Grocery Shopping …
So it went a little something like this:
Act 1: (Scene One)
Mother approaches the grocery store at six-fifteen PM. She has two children with her who, that’s right, have NOT eaten dinner yet … primarily because … she hadn’t bought it yet.
As she parks, you can hear the constant, chatter of little mouths with too much to say to possibly keep it inside.
Boy: “Can I get the cart?”
Mom: “No, they’re stuck.”
Girl: “Can I get the cart?”
Mom: “No, they’re still stuck.”
Mother tries to wedge the cart into the door before either child takes a side of the cart, nearly toppling it over before she can right it again and avoid running over the guy picking up a bag of chips.
Mom: “Guys, don’t rock the cart.”
Kids: “We aren’t.”
Mom: “Well … you almost took out that little girl with your back so …”
Boy: “No I didn’t.”
Girl: “Yeah you did.”
Boy: “How would you know?”
Girl: “I just do.”
Mom: “Okay guys, get off. You can help me grab food.”
Act 1: (Scene Two)
Mother starts to grab things and put them into the cart.
Boy: “Oh! Can I get sour cream and onion chips?”
Mom: “Definitely not, but thank you for asking.”
Boy: “Are you sure?”
Mom: “Pretty sure … yeah.”
Girl: “Hey, you’re reaching things and you said we could put them in the cart.”
Mom: “But you can’t reach those things.”
Girl: “Can we get some?”
Boy: “This one!?!”
Boy: “How about this one?”
Mom: “Still no.”
Act 2: (Scene One)
After putting two sensible boxes of cereal into the cart, the mother says that the kids can go find juice boxes, which, inadvertently, leads to running.
Mom: “Guys, don’t run … don’t run, don’t run! DON’T RUN!”
Store Worker almost squishes daughter on the grocery tile floor. Mother rushes to girl’s stricken side, apologizing profusely to the worker.
Mom: “I said don’t run!”
Girl: “I wasn’t.”
Mom: “Yeah! You were! And you almost got crunched.”
Girl: “I’m okay.”
Mom: “Barely! You scared me!”
Girl: “Here’s the juice!”
Boy: “She was totally running.”
Mom: “So were you.”
Boy: “Not as much.”
Mom: “Still too much!”
Boy: “Yeah … let’s talk about that later!”
Act 2: (Scene Two)
In the home stretch and heading toward the checkout.

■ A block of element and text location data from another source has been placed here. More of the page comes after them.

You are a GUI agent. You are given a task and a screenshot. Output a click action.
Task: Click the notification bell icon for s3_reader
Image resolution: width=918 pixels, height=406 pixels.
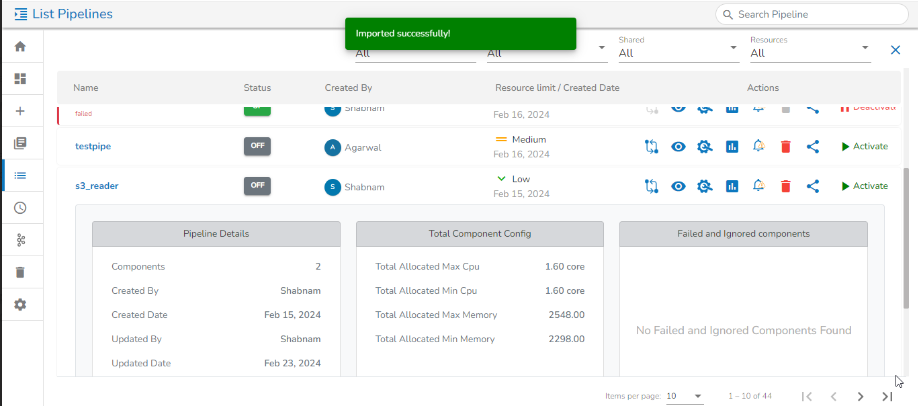click(x=758, y=186)
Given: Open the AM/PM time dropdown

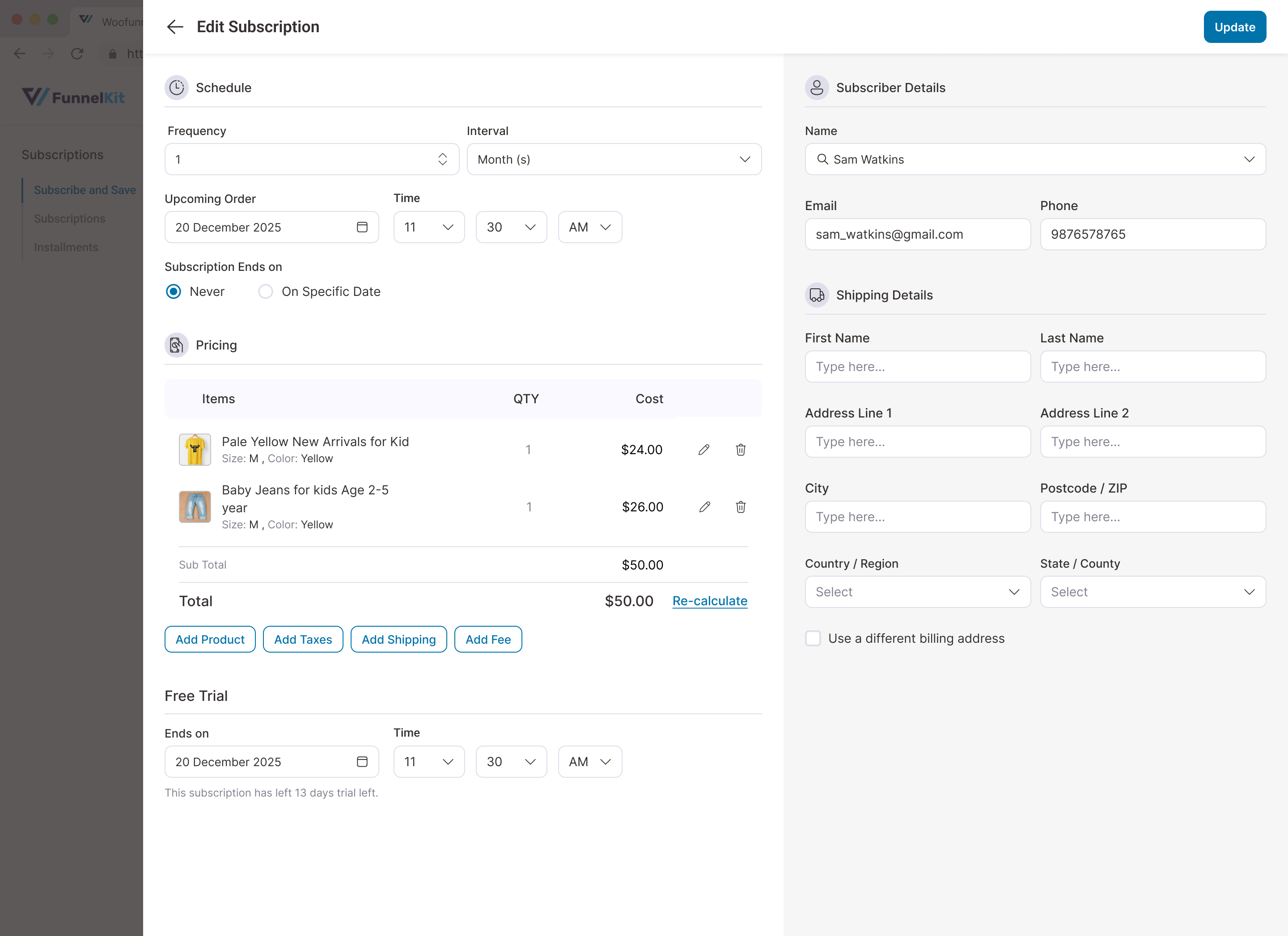Looking at the screenshot, I should coord(590,227).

Mom: “Almost done guys, but we forgot vinegar.”
Boy: “What’s vinegar?”
Mom: “Its clear, and … hard to explain.”
Girl: “Oh, I know what it is.”
Boy: “No you don’t.”
Girl: “Mom! He said I don’t know what vinegar is!”

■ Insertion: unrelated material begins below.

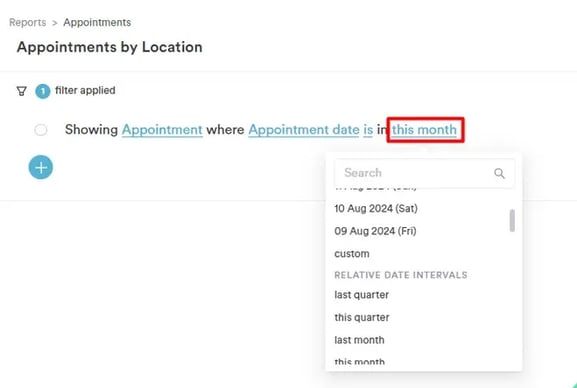
Task: Click the dropdown list scrollbar thumb
Action: pos(512,221)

Mom: “You probably don’t.”
As kids “help” put groceries on the conveyor belt, they simultaneously slide the contents across until they slam into the items before them.

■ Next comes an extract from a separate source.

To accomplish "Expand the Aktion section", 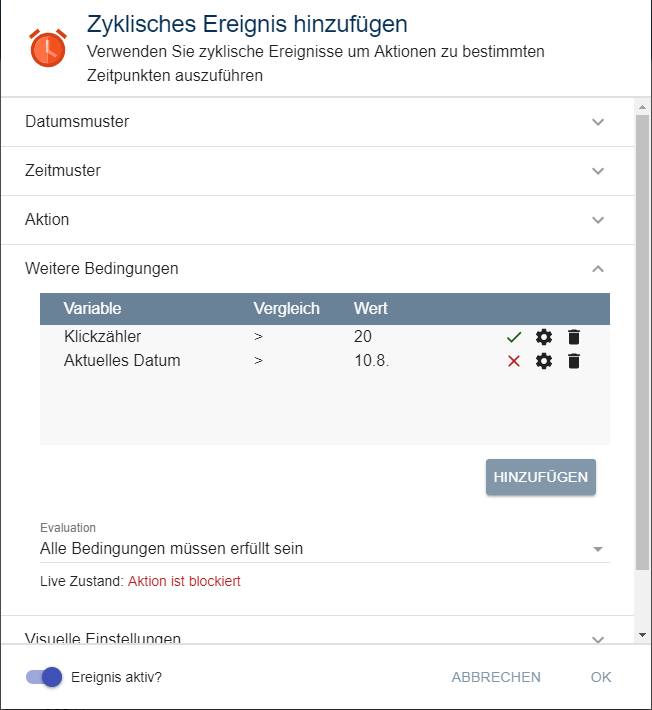I will click(x=598, y=220).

Mom: “Whoa! Be careful guys!”
Kids: “We are.”
So … something like that happened to me yesterday, and something like that seemed like it would make an incredibly riveting, realistic, and theatrical portrayal of a basic Monday night.
According to Dr. Seuss, “Adults are just outdated children.” This became apparent to me after our little production at the local grocery when I was exhaustedly putting away my cart, and saw a guy (not much younger than me) whizz past on a shopping cart turned airplane. Nearly ramming into his pickup truck, I couldn’t help but laugh and wave as I admitted, “I love doing that too, glad I’m not the only one.”
So maybe things weren’t quite as bad as they seemed at the grocery store. Maybe I just forgot to dust off my “inner-kid.” Maybe next time I will buy the marshmallow cereal (just once) and play tag in the aisles. And maybe, just maybe, I’ll find myself hopping a shopping cart, and flying all the way home.
Be young. Have fun. Ride shopping carts!